Commercial activity in the Venice of Merchant destabilizes gender difference as well as religious and other hierarchies by bringing together various traditionally segregated classes. Such destabilization also exists, Lampert suggests, in Shakespeare's London. Lampert notes that Christian exegetical methods come into play in the courtroom scene in which the disguised Portia defends Antonio from Shylock's demand of a pound of flesh, "which polarizes letter and spirit, Justice and Mercy, and Jews and Christians" (149).

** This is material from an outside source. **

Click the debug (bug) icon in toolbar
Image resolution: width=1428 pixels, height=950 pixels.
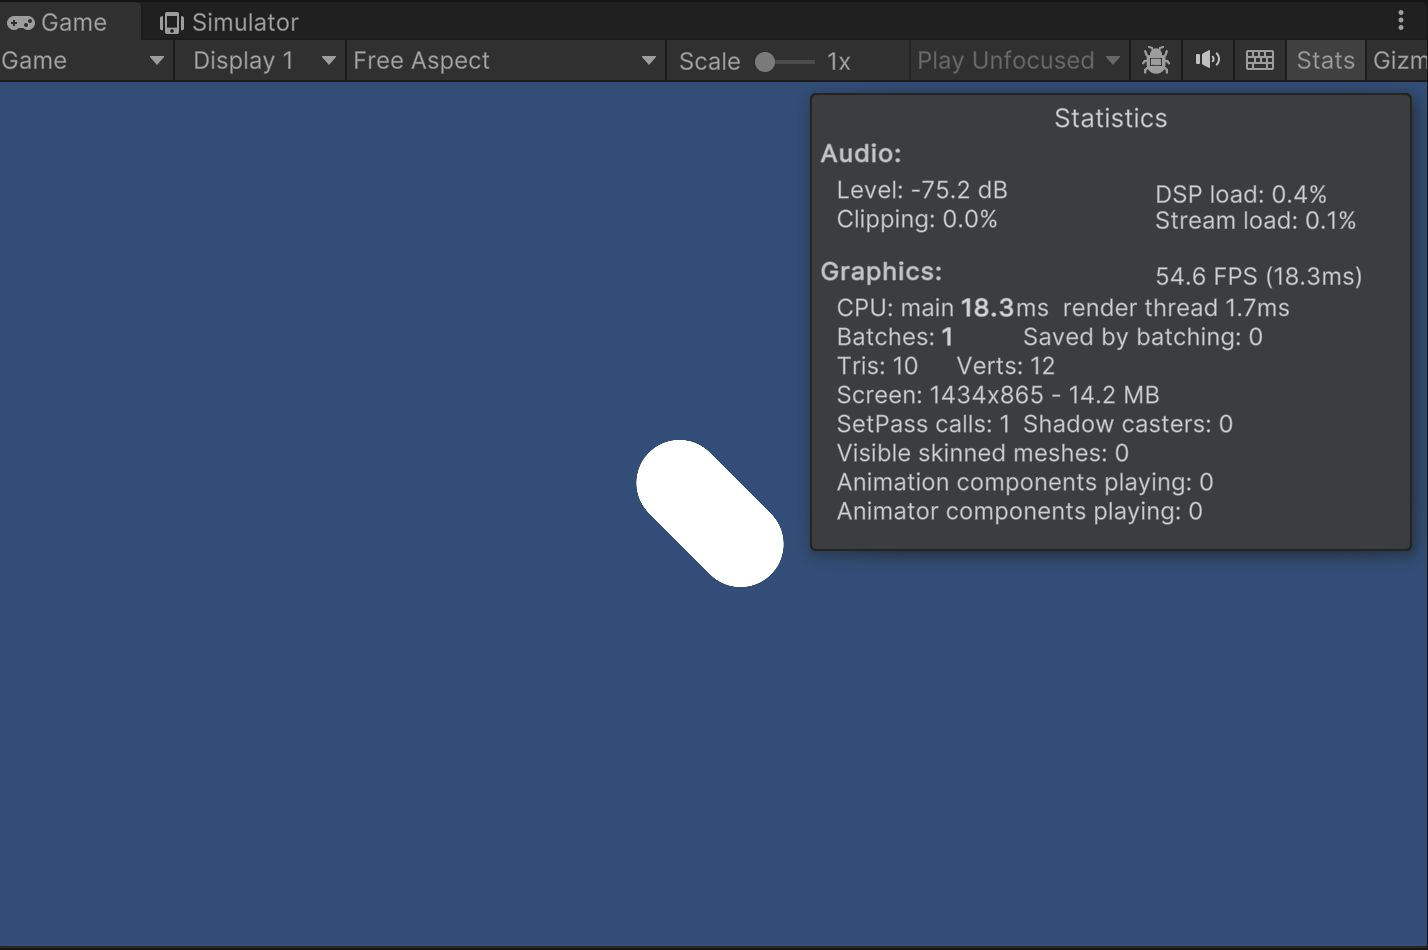(x=1155, y=60)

Lampert argues that the play's most threatening character is Shylock's daughter Jessica, "who is both Christian and Jew and whose beautiful exterior may belie an intractable Jewish essence, which she, through her marriage to Lorenzo, threatens to spread into the commonwealth" (153). As a woman who makes the decision to leave her father and convert to Christianity, she also exercises a destabilizing level of agency. Shylock also converts to Christianity, but is absent from the stage in Act V, his "Jewish essence" (156) indigestible to the commonwealth. Jessica remains in the narrative, but Shakespeare articulates doubts about the efficacy of her conversion through her own dialogue as well as through the taunts of Launcelot, who "characterizes Jessica's Jewish parentage as monstrous" (161).

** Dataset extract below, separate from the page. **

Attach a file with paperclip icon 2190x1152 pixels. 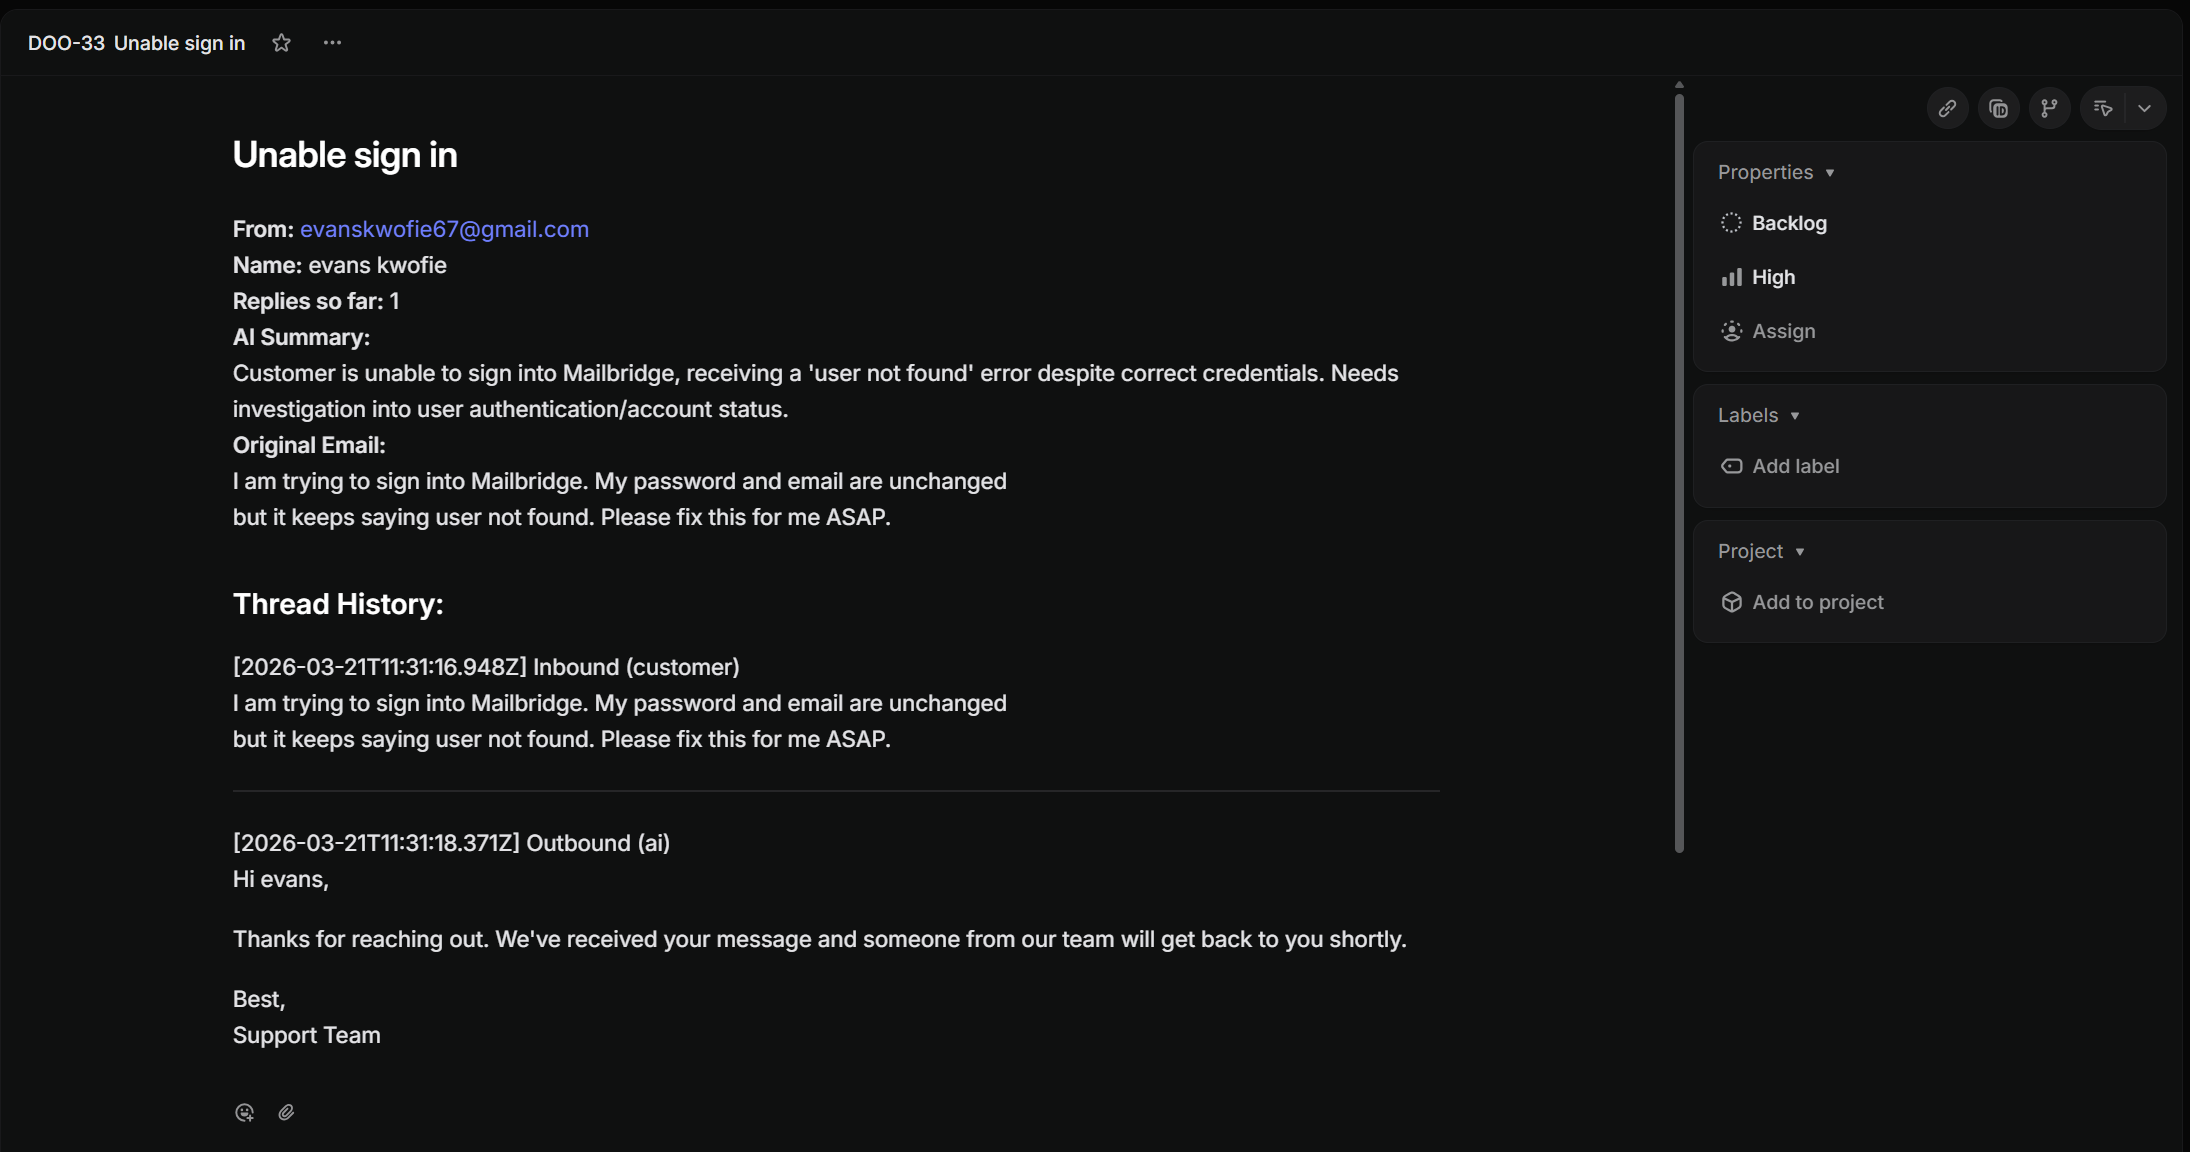(286, 1112)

This chapter reads Merchant more closely in terms of constructions of Jewishness than of gender; the construction of female identity and its relationship to Christian identity are considered almost exclusively in terms of the character of Jessica rather than with respect to the broader workings of the play. In the context of Lampert's discussion of the act of reading as a masculine operation on a feminine text, it would be interesting to know how Lampert thinks Portia's identity as a woman shapes her status as the close reader of the law and of the body that invalidates Shylock's demand for a pound of flesh. Moreover, while Lampert comments upon Jessica's brief disguise as a boy on her way to shedding Jewish identity in conversion to Christianity, she does not discuss how this resonates with her discussion in chapter 2 of the normative masculinity of the Christian subject.

Chapter 6: Conclusion

In the book's concluding chapter, Lampert revisits the rationale for including both medieval and early modern texts and contexts in her study, noting that her project is, in part, to challenge the traditional divide between the two disciplines and to show how Shakespeare's representation of Jewishness draws upon earlier formulations. Lampert quotes Michael Ragussis, who "calls Merchant the "ur-text of the representation of Jewish identity in England." What this book has attempted to show is that ur-texts are made, not born. Merchant weaves together in powerful ways central strands in the much longer Christian traditions of the figures of woman and Jew..." (172). The book succeeds in showing that The Merchant of Venice grows out of rich literary and theological traditions, as well as a dense history of anti-Jewish discourse.